* [Material for this task]:
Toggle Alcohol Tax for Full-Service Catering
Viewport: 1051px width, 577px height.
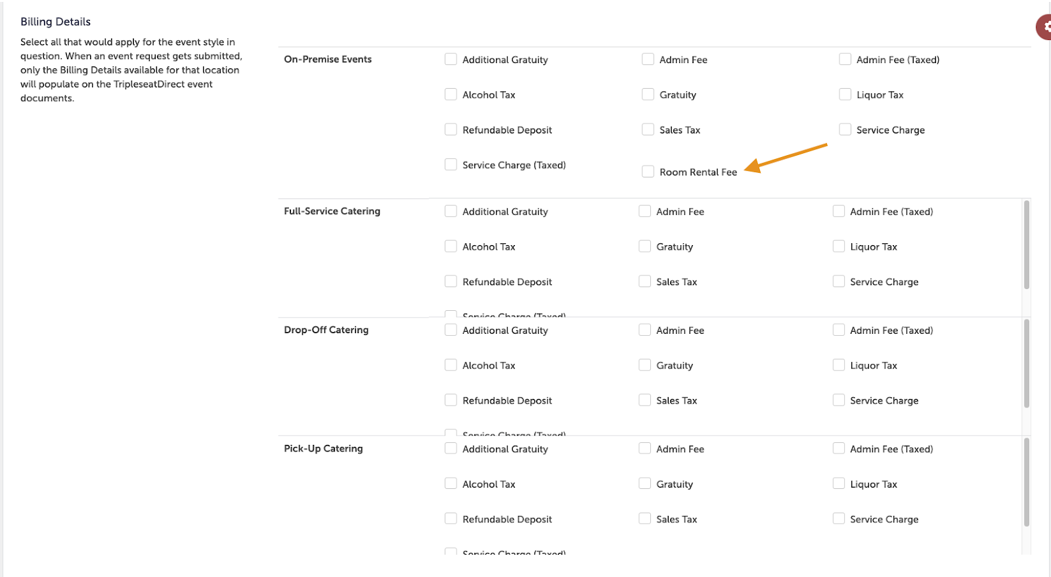point(451,246)
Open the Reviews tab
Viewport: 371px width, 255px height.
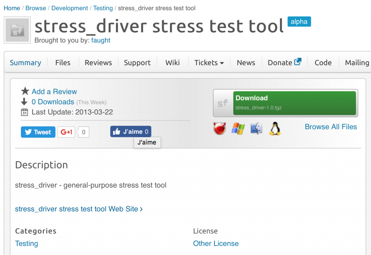point(98,62)
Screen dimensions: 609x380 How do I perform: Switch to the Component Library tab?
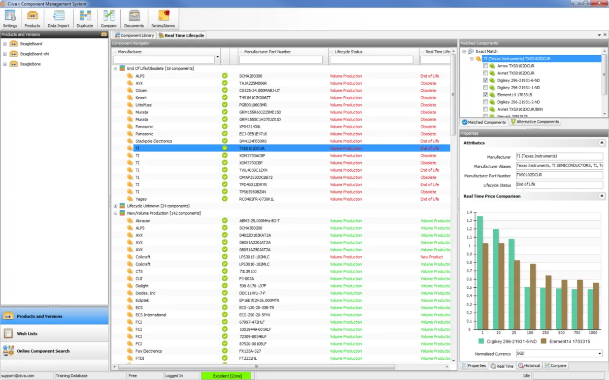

* [What the task requires]: For this task, give the full listing again verbatim and keep out every picture.

* [Answer space]:
Toggle Alcohol Tax for Full-Service Catering
Viewport: 1051px width, 577px height.
point(451,246)
Open the Reviews tab
Viewport: 371px width, 255px height.
point(98,62)
Screen dimensions: 609x380 How do I perform: Switch to the Component Library tab?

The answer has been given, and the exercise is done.